Another precocious three-year-old is the hero of Egils saga. We meet him first in ch. 31, ugly, black-haired and clever with words, but a bit obstreperous in playing with other children. When the family sets out for a party at the grandparental home, Egil's father refuses to take him, saying that he can't be trusted to behave when there is drink being taken, indeed he is hard enough to deal with when he's sober. The toddler won't have this, grabbing a horse to follow the party. At the party, grandfather Yngvar welcomes Egil and gives him three sea-snail shells and a duck's egg as a reward for a verse he composed in a drinking game which involved competitive poetic composition:
Kominn emk enn til arna / Yngvars, þess's beð lyngva, / hann vask fúss at finna, / fránþvengjar gefr drengjum; / mun eigi þú, þægir, / þrevetran mér betra, / ljósundinna landa / linns, óðar smið finna. (Egils saga, ed. Nordal, 1933, pp. 82-3)
'Still I have come to the hearth of Yngvar, he who gives to warriors gold (the bed of the gleaming thong of the heather).
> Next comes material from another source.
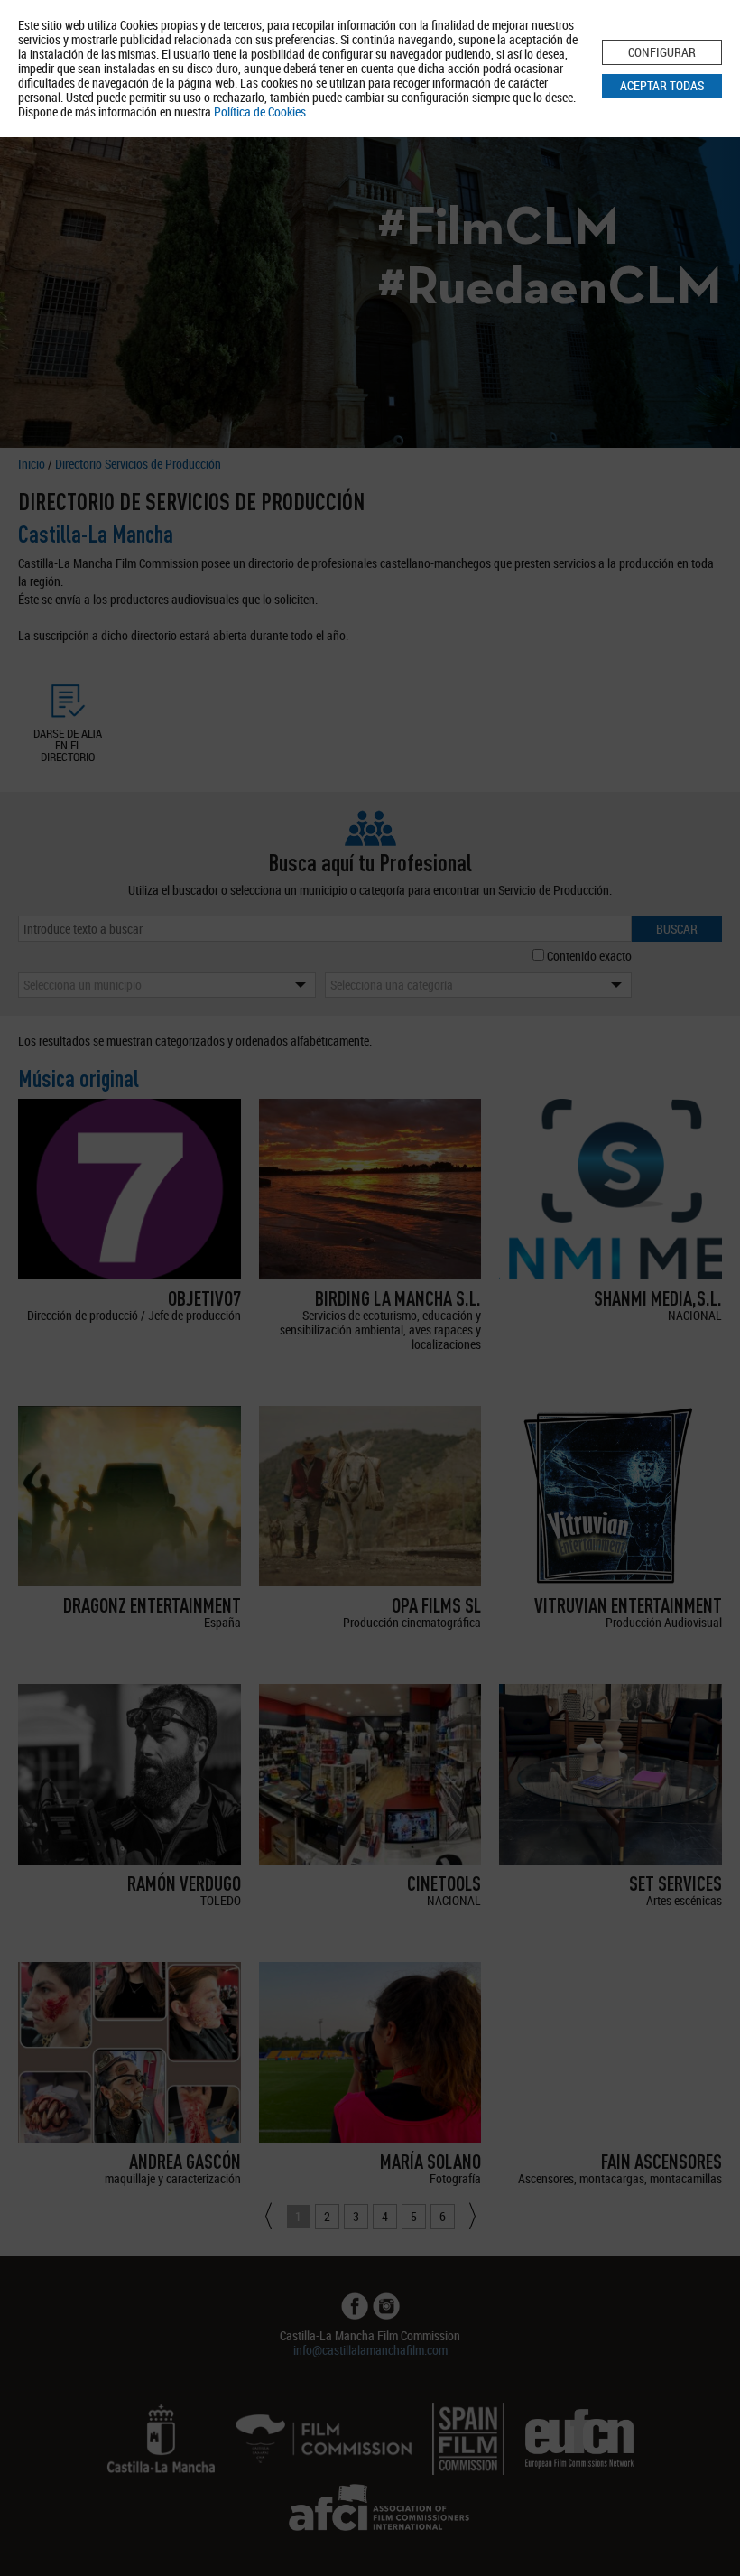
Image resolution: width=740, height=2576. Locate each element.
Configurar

I was anxious to find him. You will not, giver of the twisted, shining gold (land of the snake) find a better three-year-old craftsman of poetry than I am. [Thong of the heather is a snake, and the snake's bed, according to tradition, is gold]. (Egils saga, tr. Christine Fell, 1975, p. 182).
It's quite a sophisticated poem for a three-year-old. Egil doesn't however, kill his first man until he is in his seventh year, the victim being a boy of ten or eleven who had bested and humiliated him at a ball game. This killing led his mother to declare that Egil was a víkingsefni 'the makings of a Viking'. Indeed Egil goes on to fulfil his destiny, but that is another story...

Anyway, six is a bit beyond babyhood and nearing the age of reason. This little tour of baby Vikings does not suggest that steak played any part in their achieving that status, but then it is not recorded what they ate and only hinted at what they drank. From the legendary poetry of the Edda to Snorri's prose mythology and the historical fiction of the saga, we do find an admiration for exceptional individuals, expressed in their baby Vikinghood. But I do not expect any time soon to read articles claiming that the Vikings started training their warriors at one day old. At least I hope not.